» Directions for this task
A word-for-word repeat of the records below is what this calls for.

Material provided section start

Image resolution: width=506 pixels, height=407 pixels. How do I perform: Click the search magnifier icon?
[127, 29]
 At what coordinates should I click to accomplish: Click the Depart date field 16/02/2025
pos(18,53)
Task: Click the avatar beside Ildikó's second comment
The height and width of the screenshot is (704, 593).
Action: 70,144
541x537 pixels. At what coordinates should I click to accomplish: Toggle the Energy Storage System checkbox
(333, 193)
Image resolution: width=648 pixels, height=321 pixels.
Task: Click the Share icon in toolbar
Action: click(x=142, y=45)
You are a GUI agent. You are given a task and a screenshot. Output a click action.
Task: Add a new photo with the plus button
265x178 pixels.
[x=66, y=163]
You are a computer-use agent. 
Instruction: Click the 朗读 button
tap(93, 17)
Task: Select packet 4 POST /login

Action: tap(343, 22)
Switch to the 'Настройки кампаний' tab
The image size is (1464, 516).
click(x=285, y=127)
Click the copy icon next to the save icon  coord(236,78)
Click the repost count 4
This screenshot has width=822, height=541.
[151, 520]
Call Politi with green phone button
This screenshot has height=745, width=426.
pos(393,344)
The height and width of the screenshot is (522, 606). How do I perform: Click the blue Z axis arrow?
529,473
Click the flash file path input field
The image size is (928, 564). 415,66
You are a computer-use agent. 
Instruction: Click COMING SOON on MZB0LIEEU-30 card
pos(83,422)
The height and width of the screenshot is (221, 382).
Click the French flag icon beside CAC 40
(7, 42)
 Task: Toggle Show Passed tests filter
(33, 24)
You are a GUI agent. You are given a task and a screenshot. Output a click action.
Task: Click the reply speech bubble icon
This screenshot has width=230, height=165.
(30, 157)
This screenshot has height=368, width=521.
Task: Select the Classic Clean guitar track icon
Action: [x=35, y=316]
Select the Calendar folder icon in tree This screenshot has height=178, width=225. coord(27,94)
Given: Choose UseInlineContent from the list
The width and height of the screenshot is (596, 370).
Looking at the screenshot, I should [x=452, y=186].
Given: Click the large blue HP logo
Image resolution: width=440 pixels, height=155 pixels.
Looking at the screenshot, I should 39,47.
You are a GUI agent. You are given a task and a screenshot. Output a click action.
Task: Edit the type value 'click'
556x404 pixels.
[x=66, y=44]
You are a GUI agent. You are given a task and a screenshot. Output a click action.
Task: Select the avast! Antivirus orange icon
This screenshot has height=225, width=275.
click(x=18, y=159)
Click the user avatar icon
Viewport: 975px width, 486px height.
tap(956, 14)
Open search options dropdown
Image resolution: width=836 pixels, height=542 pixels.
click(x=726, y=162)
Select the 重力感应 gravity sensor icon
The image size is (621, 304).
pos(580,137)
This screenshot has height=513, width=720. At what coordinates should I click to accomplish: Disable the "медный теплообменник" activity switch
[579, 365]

Material provided section end

» Solution to this exercise
Image resolution: width=506 pixels, height=407 pixels. How do I perform: Click the search magnifier icon?
[127, 29]
 At what coordinates should I click to accomplish: Click the Depart date field 16/02/2025
pos(18,53)
Task: Click the avatar beside Ildikó's second comment
The height and width of the screenshot is (704, 593).
Action: 70,144
541x537 pixels. At what coordinates should I click to accomplish: Toggle the Energy Storage System checkbox
(333, 193)
Image resolution: width=648 pixels, height=321 pixels.
Task: Click the Share icon in toolbar
Action: click(x=142, y=45)
You are a GUI agent. You are given a task and a screenshot. Output a click action.
Task: Add a new photo with the plus button
265x178 pixels.
[x=66, y=163]
You are a computer-use agent. 
Instruction: Click the 朗读 button
tap(93, 17)
Task: Select packet 4 POST /login

Action: tap(343, 22)
Switch to the 'Настройки кампаний' tab
The image size is (1464, 516).
click(x=285, y=127)
Click the copy icon next to the save icon  coord(236,78)
Click the repost count 4
This screenshot has width=822, height=541.
[151, 520]
Call Politi with green phone button
This screenshot has height=745, width=426.
pos(393,344)
The height and width of the screenshot is (522, 606). How do I perform: Click the blue Z axis arrow?
529,473
Click the flash file path input field
The image size is (928, 564). 415,66
You are a computer-use agent. 
Instruction: Click COMING SOON on MZB0LIEEU-30 card
pos(83,422)
The height and width of the screenshot is (221, 382).
Click the French flag icon beside CAC 40
(7, 42)
 Task: Toggle Show Passed tests filter
(33, 24)
You are a GUI agent. You are given a task and a screenshot. Output a click action.
Task: Click the reply speech bubble icon
This screenshot has width=230, height=165.
(30, 157)
This screenshot has height=368, width=521.
Task: Select the Classic Clean guitar track icon
Action: [x=35, y=316]
Select the Calendar folder icon in tree This screenshot has height=178, width=225. coord(27,94)
Given: Choose UseInlineContent from the list
The width and height of the screenshot is (596, 370).
Looking at the screenshot, I should [x=452, y=186].
Given: Click the large blue HP logo
Image resolution: width=440 pixels, height=155 pixels.
Looking at the screenshot, I should 39,47.
You are a GUI agent. You are given a task and a screenshot. Output a click action.
Task: Edit the type value 'click'
556x404 pixels.
[x=66, y=44]
You are a GUI agent. You are given a task and a screenshot. Output a click action.
Task: Select the avast! Antivirus orange icon
This screenshot has height=225, width=275.
click(x=18, y=159)
Click the user avatar icon
Viewport: 975px width, 486px height.
tap(956, 14)
Open search options dropdown
Image resolution: width=836 pixels, height=542 pixels.
click(x=726, y=162)
Select the 重力感应 gravity sensor icon
The image size is (621, 304).
pos(580,137)
This screenshot has height=513, width=720. At what coordinates should I click to accomplish: Disable the "медный теплообменник" activity switch
[579, 365]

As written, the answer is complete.